The UK’s Nuffield Institute gives some interesting examples of missed opportunities in its 2020 paper, ‘Lessons from the last hospital building programme, and recommendations for the next.’

They include new or renovated hospitals and care homes experiencing frustrations due to: 

  • Clinical areas with far too little space due to an early assumption that outpatient services would be decentralised. When the initial planners moved on, that key assumption was not passed on to their successors or shared with those in charge of operations, hiring staff or acquiring community facilities
  • Promised investments in at-home care never materialising, meaning additional inpatient beds had to be built later
  • Workarounds and inefficiencies that became necessary when carefully planned ideas were not implemented in the final phase. 

The paper also notes that COVID-19 has changed how health services are delivered, meaning we now need:

  • Reconfigurable spaces
  • Less clinic space for outpatient appointments and more private offices for telehealth consultations
  • Greater emphasis on infection control, which includes air circulation and capacity considerations and greater access to showers and changing space for staff
  • Critical care departments with negative pressure and spaces that can be segregated by infection status
  • Standalone elective-only sites that can also manage post-op critical care. 

Those are important considerations for anyone planning to commission capital works. 

The typical approach to capital works

As NSW Health describes it, the typical approach to capital works involves 3 key phases: planning, design and delivery. 

Planning Design Delivery
  • Clinical services plan
  • Master plan
  • Functional brief
  • Business case
  • Concept
  • Schematic design
  • Detailed design
  • Procurement
  • Construction
  • Completion
  • Evaluation.

 

Involve the right people earlier on

Stakeholder consultation is a key part of the process – but it’s vital to involve the right stakeholders. 

The Nuffield Institute warns against letting long debates on clinical strategy delay progress as the details will no doubt change by the time the building is commissioned. Instead, it is best to focus on methods that allow flexibility of approach. 

It is often middle managers and clinical leaders who are asked for their input to the design. Yet, what’s really needed are the insights of grassroots staff – ward nurses, scrub nurses, operating room technicians, for example. These people have much to offer in creating a genuinely user-friendly design with efficient workflows. 

And there’s another key group whose earlier input can benefit the outcome: the builders themselves. 

Involving builders earlier in the process

The traditional design-bid-build strategy involves several contracts with different specialists such as architects, designers and builders at different stages of the project. 

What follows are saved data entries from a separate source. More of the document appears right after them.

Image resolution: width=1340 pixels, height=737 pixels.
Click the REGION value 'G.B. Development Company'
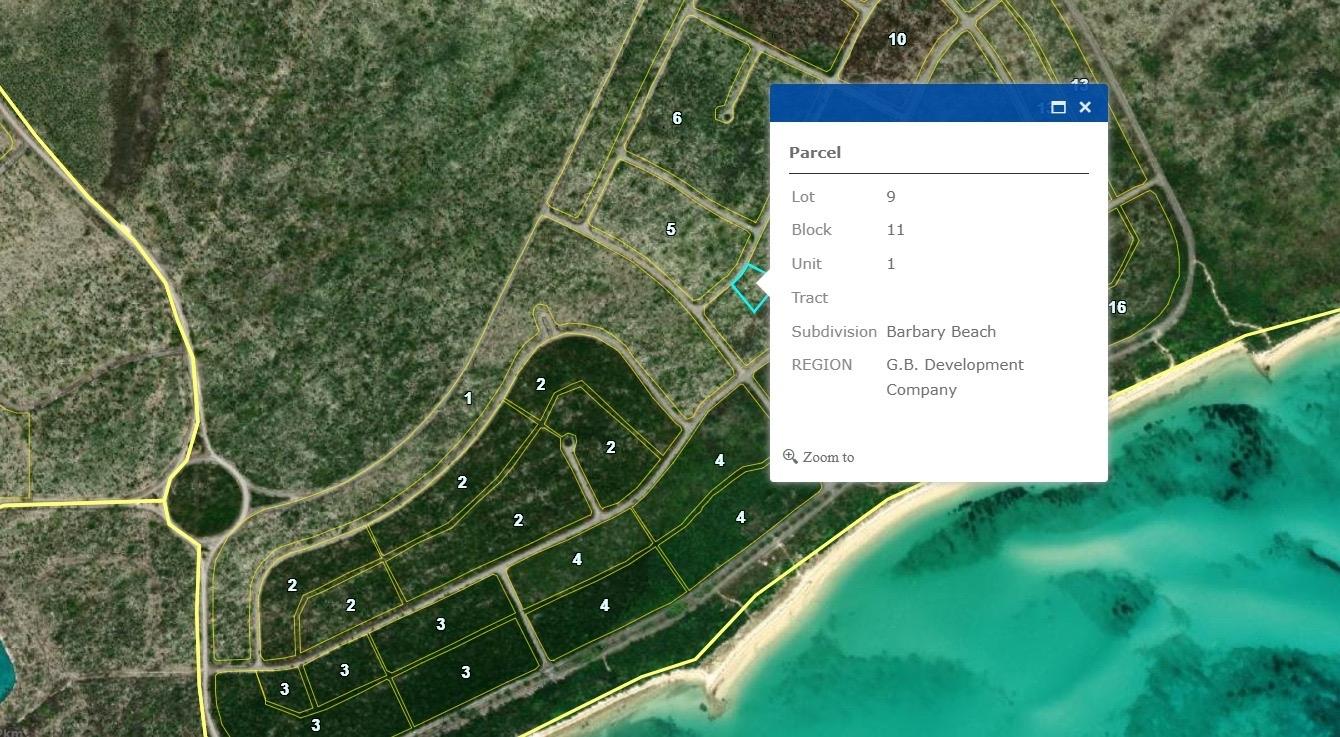(954, 377)
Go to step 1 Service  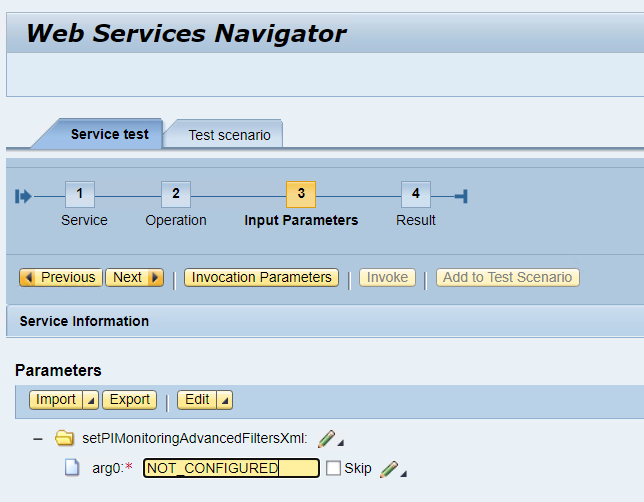coord(80,195)
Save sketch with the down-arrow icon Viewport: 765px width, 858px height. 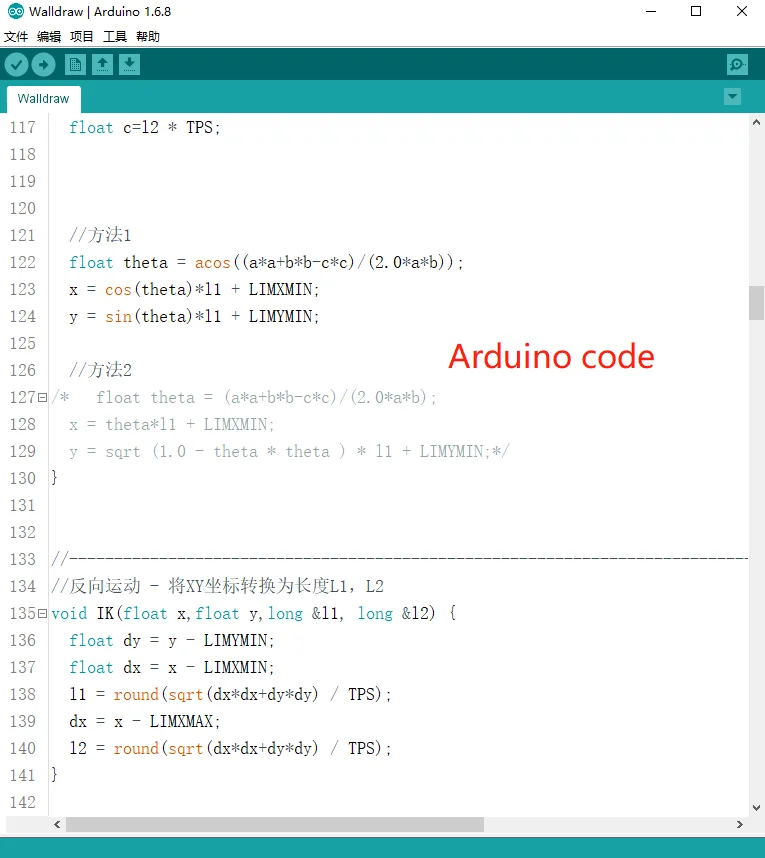point(129,65)
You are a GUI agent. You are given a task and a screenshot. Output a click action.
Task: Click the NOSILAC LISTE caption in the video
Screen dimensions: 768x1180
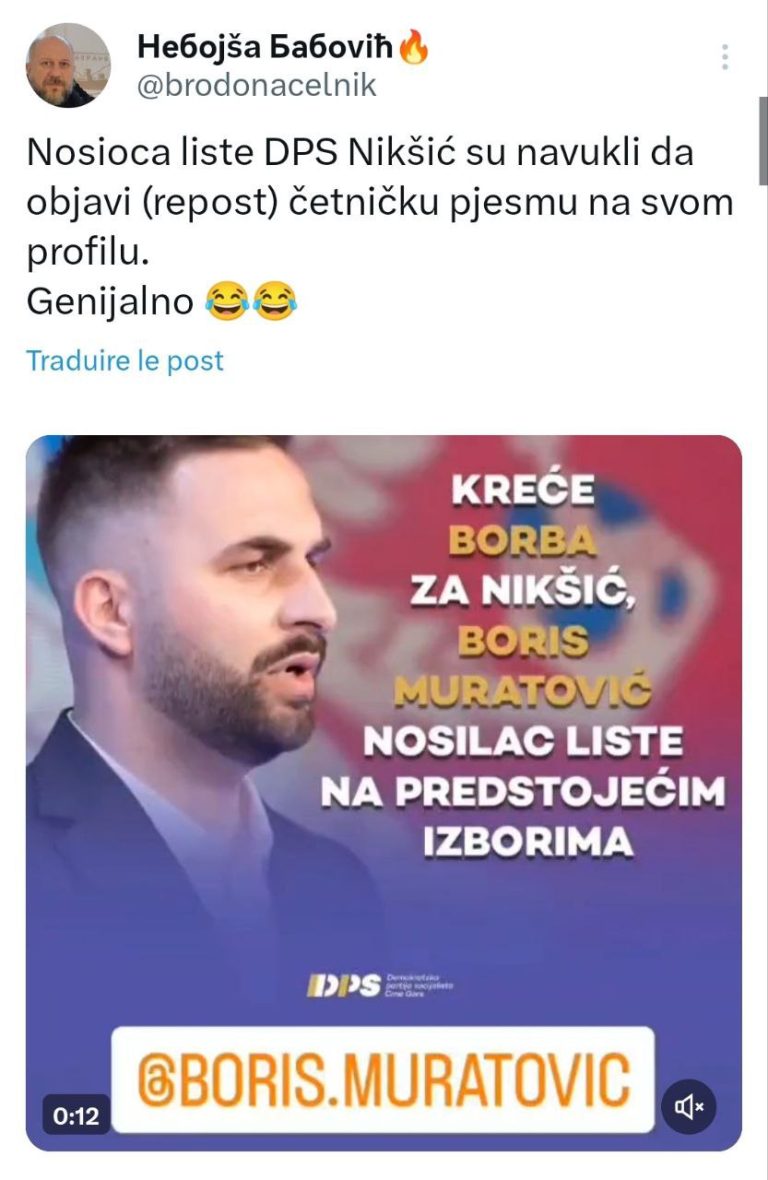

A different strategy is now gaining prominence, though: design-build. In this model, the design and build stages are intertwined, giving designers and builders a chance to benefit from one another’s expertise in decisions that affect budget and function, among other things. 

One builder at a recent roundtable hosted by Q-bital Healthcare Solutions expressed his frustration in being brought into hospital refurbishment projects at the final stage, simply to carry out agreed plans with no opportunity to influence the design despite possessing considerable experience – and despite often being on the receiving end of complaints from frustrated and disappointed end-users.

They’re getting something that they don’t need or can’t work with and unfortunately, we’re the last people that they’re seeing before they go and move in. They say, you guys could’ve done better. It’s like  – No, we know what needs to happen but we can’t do that.

Another builder expressed similar concerns: 

We always keep coming on the last stage so we don’t have an opportunity to help with the facility itself, to be able to make it more user-friendly… we come in the last stage a month before we start, procure everything and go and build it. 

But we’re the ones after we finish it, all the hell starts come back to me, why’d you do that? Why is that like that? What’s happening here? Why didn’t you do that like that? 

Some people say, you’re just a builder so go and build what we told you to do… We’re builders – we understand what needs to happen and what facilities need if they’re to be accommodating 30 end users…

Involving builders and grass-roots end users (not their overseers) throughout the design process may help to improve the usability of new or refurbished Healthcare Spaces. 

[These ideas were shared at a recent Q-bital roundtable as part of the Health Facilities & Development Summit – Building Hospitals of the Future conference in Sydney on 16 June 2022.]